Cohesion metrics

Cohesion metrics measure how well the methods of a class are related to each other. A cohesive class performs one function. A non-cohesive class performs two or more unrelated functions. A non-cohesive class may need to be restructured into two or more smaller classes.

The assumption behind the following cohesion metrics is that methods are related if they work on the same class-level variables. Methods are unrelated if they work on different variables altogether. In a cohesive class, methods work with the same set of variables. In a non-cohesive class, there are some methods that work on different data.

See also Object-oriented metrics

The idea of the cohesive class

A cohesive class performs one function. Lack of cohesion means that a class performs more than one function. This is not desirable. If a class performs several unrelated functions, it should be split up.

Project Analyzer supports several ways to analyze cohesion:

LCOM Lack of Cohesion of Methods

There are several LCOM Ďlack of cohesion of methodsí metrics. Project Analyzer provides 4 variants: LCOM1, LCOM2, LCOM3 and LCOM4. We recommend the use of LCOM4 for Visual Basic systems. The other variants may be of scientific interest.

LCOM4 (Hitz & Montazeri) recommended metric

LCOM4 is the lack of cohesion metric we recommend for Visual Basic programs. LCOM4 measures the number of "connected components" in a class. A connected component is a set of related methods (and class-level variables). There should be only one such a component in each class. If there are 2 or more components, the class should be split into so many smaller classes.
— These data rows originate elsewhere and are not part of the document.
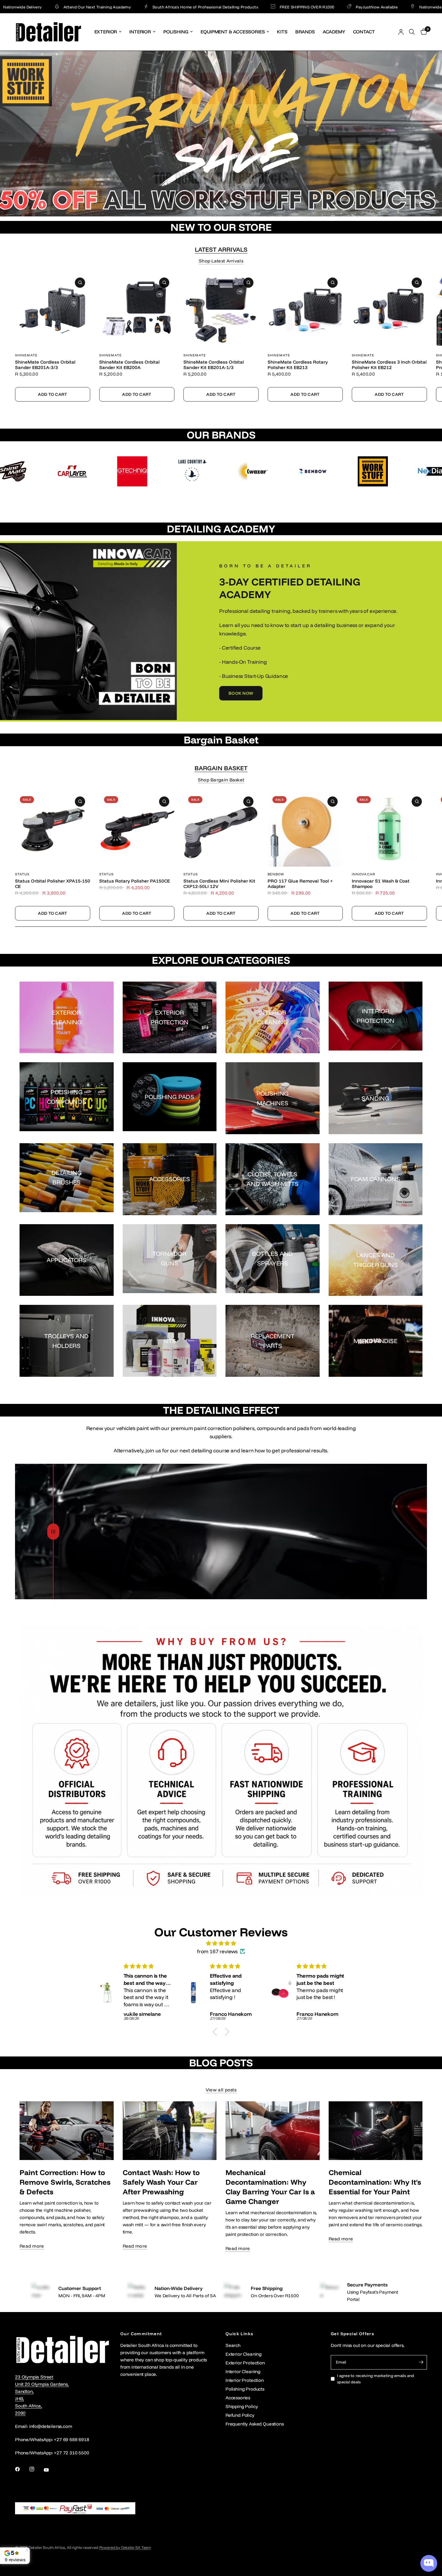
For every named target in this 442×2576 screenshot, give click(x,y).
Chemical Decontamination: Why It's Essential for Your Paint (375, 2182)
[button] (240, 693)
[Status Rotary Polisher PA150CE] (136, 829)
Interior (140, 32)
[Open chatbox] (428, 2563)
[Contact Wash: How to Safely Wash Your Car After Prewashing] (170, 2130)
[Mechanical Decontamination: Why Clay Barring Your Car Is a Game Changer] (273, 2130)
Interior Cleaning (243, 2371)
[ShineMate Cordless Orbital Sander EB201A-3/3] (52, 310)
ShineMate (26, 355)
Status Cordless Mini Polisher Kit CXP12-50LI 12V (219, 883)
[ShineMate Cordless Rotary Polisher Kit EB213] (305, 310)
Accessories (238, 2398)
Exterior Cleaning (244, 2354)
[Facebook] (21, 2469)
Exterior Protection (245, 2363)
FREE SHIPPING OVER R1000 (210, 7)
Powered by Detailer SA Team (125, 2547)
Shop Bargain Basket (221, 779)
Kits (282, 32)
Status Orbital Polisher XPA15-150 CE (52, 883)
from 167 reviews (217, 1951)
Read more (32, 2246)
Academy (334, 32)
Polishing (175, 32)
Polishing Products (245, 2389)
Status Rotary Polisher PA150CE (134, 881)
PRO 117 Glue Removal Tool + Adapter (300, 883)
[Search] (412, 32)
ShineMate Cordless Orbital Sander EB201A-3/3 (45, 364)
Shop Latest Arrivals (221, 260)
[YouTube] (50, 2470)
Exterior (105, 32)
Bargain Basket (221, 768)
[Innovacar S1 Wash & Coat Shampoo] (389, 829)
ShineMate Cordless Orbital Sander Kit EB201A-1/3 (213, 364)
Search (233, 2345)
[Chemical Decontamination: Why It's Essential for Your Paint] (376, 2130)
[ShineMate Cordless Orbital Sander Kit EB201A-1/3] (221, 310)
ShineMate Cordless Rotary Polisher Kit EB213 (298, 364)
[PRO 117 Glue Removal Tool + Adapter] (305, 829)
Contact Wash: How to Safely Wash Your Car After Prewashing (161, 2182)
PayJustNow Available (279, 7)
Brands (305, 32)
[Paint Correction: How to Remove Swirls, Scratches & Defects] (67, 2130)
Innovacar (363, 874)
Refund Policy (240, 2415)
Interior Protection (245, 2380)
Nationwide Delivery (341, 7)
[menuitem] (108, 32)
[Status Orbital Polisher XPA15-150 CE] (52, 829)
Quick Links (239, 2334)
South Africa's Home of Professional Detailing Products (108, 7)
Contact (364, 32)
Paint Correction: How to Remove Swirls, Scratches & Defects (65, 2182)
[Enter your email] (421, 2362)
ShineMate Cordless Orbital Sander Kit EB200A (129, 364)
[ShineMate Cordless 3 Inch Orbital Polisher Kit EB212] (389, 310)
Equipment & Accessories (233, 32)
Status (22, 874)
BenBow (276, 874)
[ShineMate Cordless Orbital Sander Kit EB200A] (136, 310)
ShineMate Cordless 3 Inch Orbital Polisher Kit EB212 (389, 364)
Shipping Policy (242, 2406)
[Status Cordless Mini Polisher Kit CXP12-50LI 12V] (221, 829)
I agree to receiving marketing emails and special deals (375, 2378)
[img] (221, 1943)
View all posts (221, 2089)
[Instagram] (36, 2469)
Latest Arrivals (221, 249)
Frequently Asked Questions (255, 2424)
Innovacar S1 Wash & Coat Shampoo (381, 883)
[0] (422, 32)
Which methods are related? Methods a and b are related if:

  1. they both access the same class-level variable, or
  2. a calls b, or b calls a.

After determining the related methods, we draw a graph linking the related methods to each other. LCOM4 equals the number of connected groups of methods.

LCOM4 lack of cohesion example

The example on the left shows a class consisting of methods A through E and variables x and y. A calls B and B accesses x. Both C and D access y. D calls E, but E doesn't access any variables.

This class consists of 2 unrelated components (LCOM4=2). You could split it as {A, B, x} and {C, D, E, y}.

In the example on the right, we made C access x to increase cohesion.

Now the class consists of a single component (LCOM4=1). It is a cohesive class.

It is to be noted that UserControls as well as VB.NET forms and web pages frequently report high LCOM4 values. Even if the value exceeds 1, it does not often make sense to split the control, form or web page as it would affect the user interface of your program. — The explanation with UserControls is that they store information in the the underlying UserControl object. The explanation with VB.NET is the form designer generated code that you cannot modify.

Implementation details for LCOM4. We use the same definition for a method as with the WMC metric. This means that property accessors are considered regular methods, but inherited methods are not taken into account. Both Shared and non-Shared variables and methods are considered. — We ignore empty procedures, though. Empty procedures tend to increase LCOM4 as they do not access any variables or other procedures. A cohesive class with empty procedures would have a high LCOM4. Sometimes empty procedures are required (for classic VB implements, for example). This is why we simply drop empty procedures from LCOM4. — We also ignore constructors and destructors (Sub New, Finalize, Class_Initialize, Class_Terminate). Constructors and destructors frequently set and clear all variables in the class, making all methods connected through these variables, which increases cohesion artificially.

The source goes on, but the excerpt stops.